'All squash academies should be air-conditioned'
A fifth PSA title last January in Chicago and a first-ever third round appearance in the World Championships in Doha earlier this month bookended a good year for India's best squash player Saurav Ghosal. Nilankur Das reports.other Updated: Dec 20, 2012 00:01 IST
A fifth PSA title last January in Chicago and a first-ever third round appearance in the World Championships in Doha earlier this month bookended a good year for India's best squash player Saurav Ghosal.
The Doha exploit had helped him get into the top 20. He is world No. 21 in the December rankings. A seventh national title on the trot and an overall eighth could be the perfect icing on his favourite truffle cake he can't have often.
Ghosal, 26, shifted base to Chennai first before settling down in Leeds to train under the best coach in UK, Malcolm Willstrop, and break into the PSA Tour.

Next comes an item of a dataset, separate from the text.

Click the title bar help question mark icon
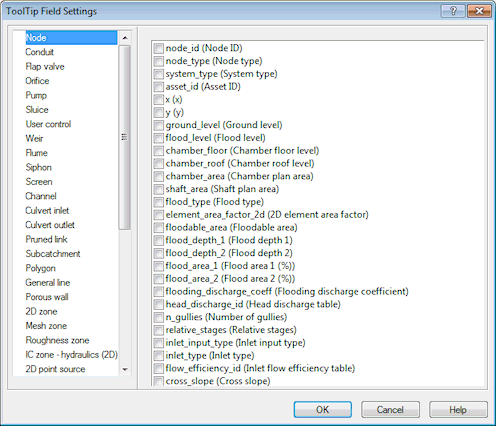 coord(453,11)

Together they showed the way to many others. But even after a glorious year, Ghosal believes there is a lot to be done. "We need academies like the one in Chennai in all the metros. The next most important thing is the air-conditioning. Right from the sub-junior stage, squash needs to be played in chilling conditions. Otherwise the ball bounces too much and that changes the style of a player. When that player gets into the international level, he becomes a bunny," said Ghosal said here on the eve of the main draw of the 60th national championships. Squash Racket Federation of India's development officer Gautam Das couldn't agree more and said they are focusing on 10 states currently and are taking the game to the corporation schools.